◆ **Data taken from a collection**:
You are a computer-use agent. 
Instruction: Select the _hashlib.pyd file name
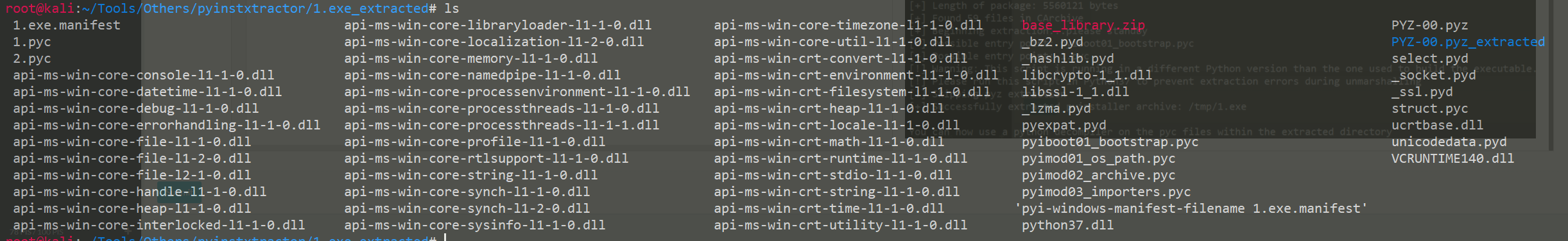1068,58
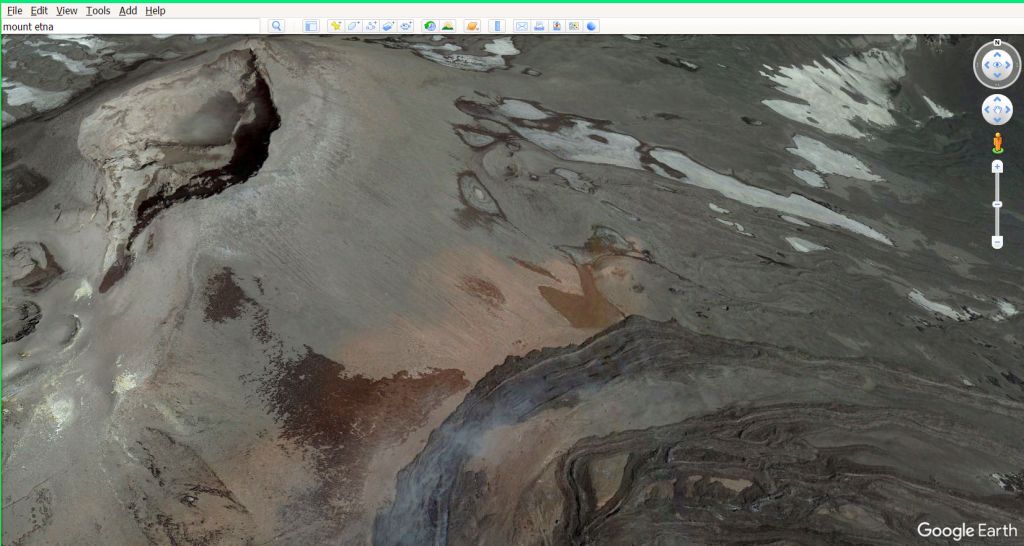This screenshot has height=546, width=1024.
Task: Print the current view
Action: point(539,26)
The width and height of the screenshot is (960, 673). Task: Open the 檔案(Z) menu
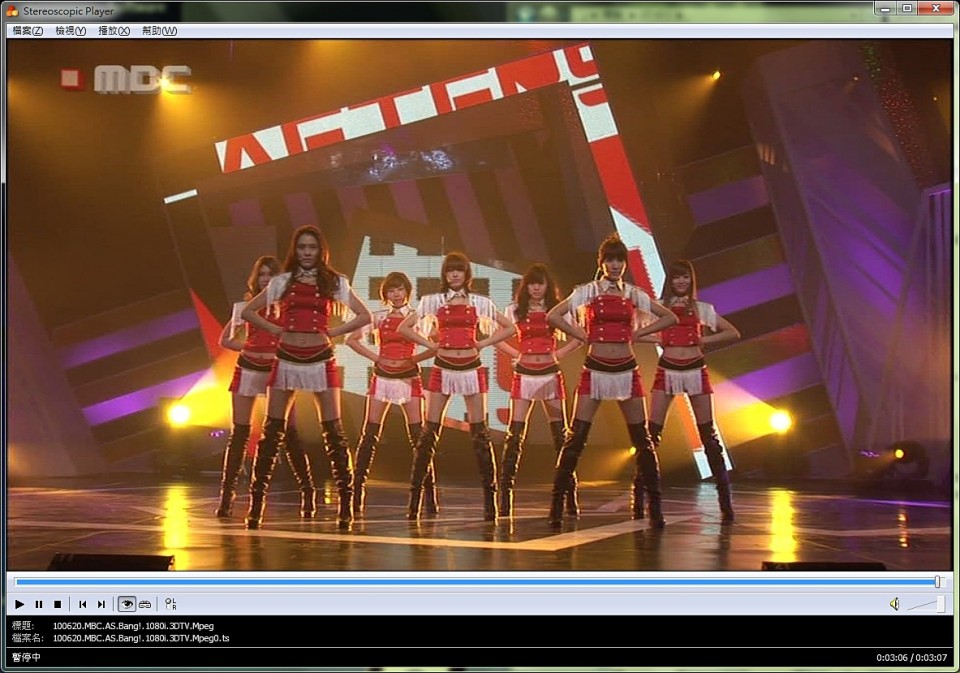(28, 31)
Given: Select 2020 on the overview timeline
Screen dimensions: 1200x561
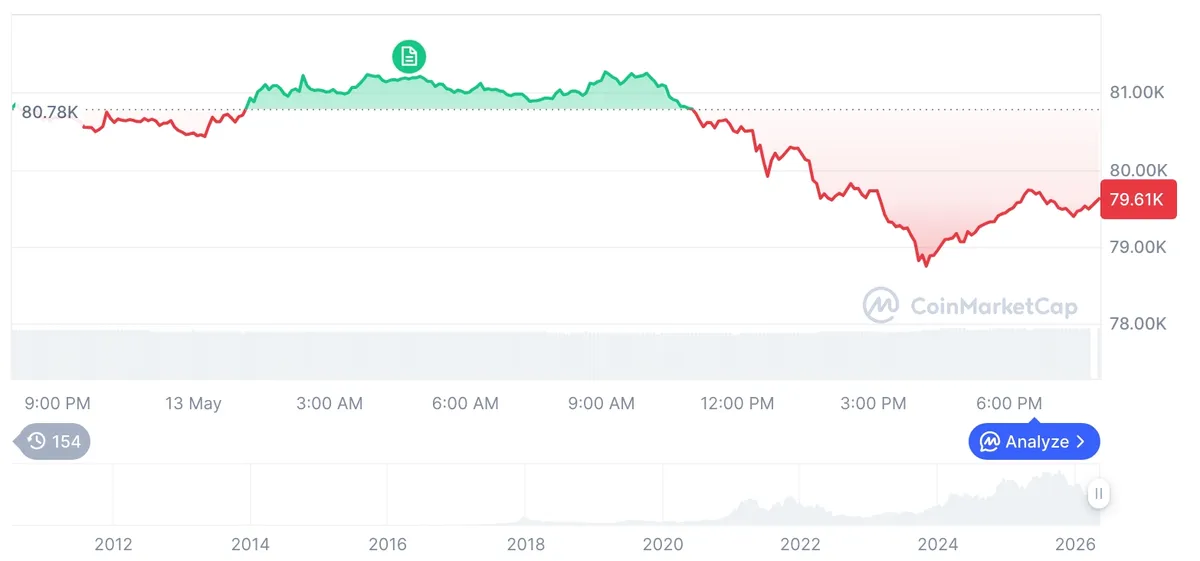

◆ **Goal of the exercise**:
Rewrite the rows from the line containing "Given: Select 2020 on the overview timeline" through the end of the rows as a JSON list of strings, one string per line, with blank lines and pictures left out.

◆ **The output**:
[
  "Given: Select 2020 on the overview timeline",
  "Screen dimensions: 1200x561"
]